Regarding it as a Divine sign, they prayed and planned for four years – selling or giving away much of what they owned – before loading a 20’ foot trailer to become an active part of Camden’s “positive transformation movement.”  William says, “Sometime doors open up to take us out of our comfort zone.”

Their impact on their new city has been steady and impressive. They converted a 1906 firehouse into a gallery, a family-friendly place where “people in the community can connect, share ideas, and enjoy art,” says William. “Our hope is that the space is a creative conduit to help in the revival of an art community and other businesses in Camden – such as plans to create a locally grown and locally sewn clothing line bringing new jobs and ethical, empowering workplace practices to a city slowly transforming itself with hopeful new endeavors.
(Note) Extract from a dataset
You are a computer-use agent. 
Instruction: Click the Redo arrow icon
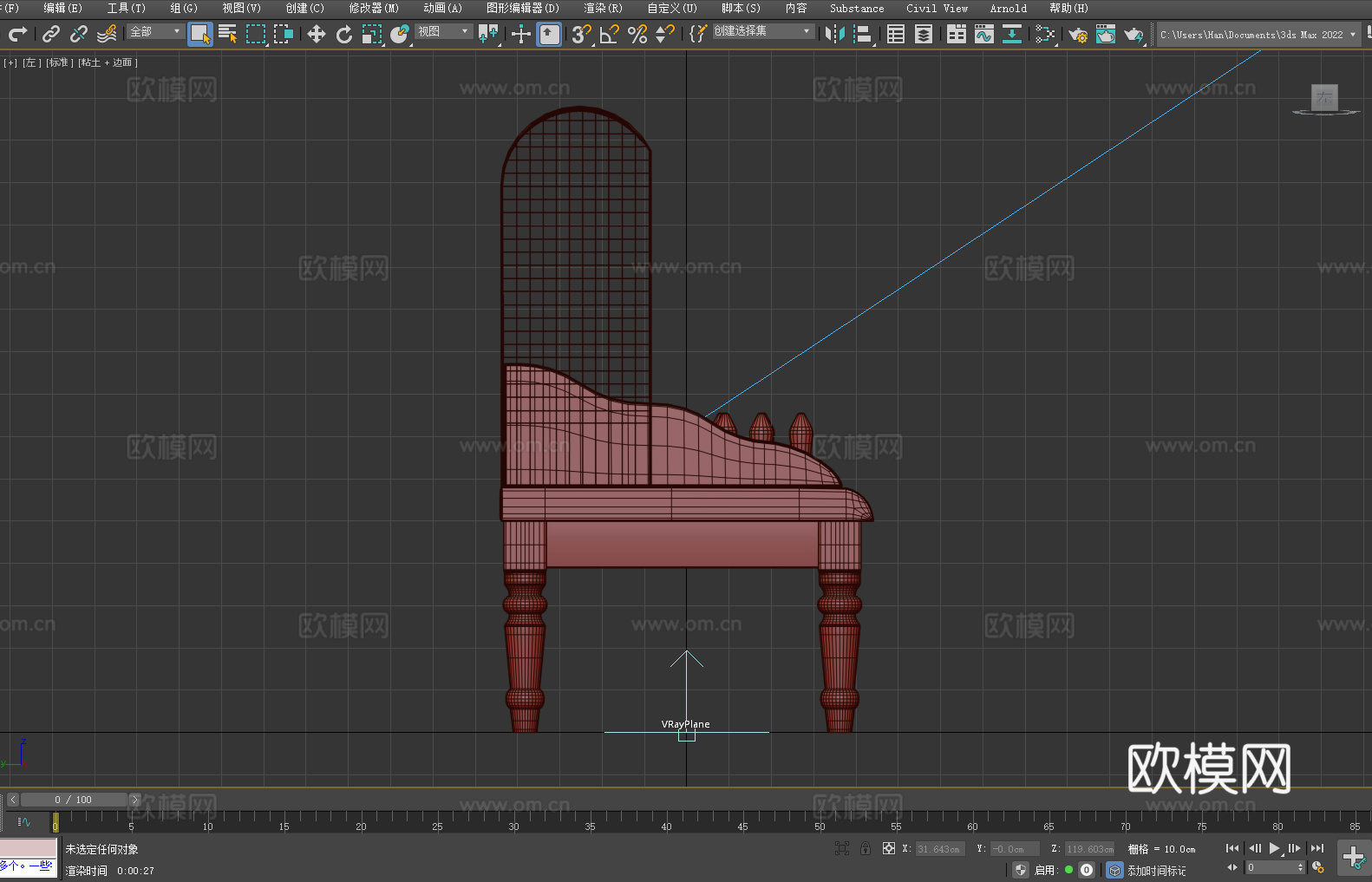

“As we live, work, and serve in the city of Camden,” says Ronja, “we witness first-hand the tremendous restoration and healing.”

Recently named a “City of Camden Woman of Purpose” honoree, Ronja is deeply grateful for the opportunities their transition has made possible. A painting William created for the city of Camden was signed by President Obama during his 2015 visit, and William has created live art at the National Governors’ Association and for Bon Jovi, among many others. “We have been honored and blessed to work with so many tremendous people and organizations over the past many years,” she says. “And we count Samaritan as a very special relationship that we hope to share for many years to come.”

William adds, “We are so grateful to partner with an organization providing unparalleled service to those affected by serious illness and grief, and happy to be providing a source of inspiration for their journey.”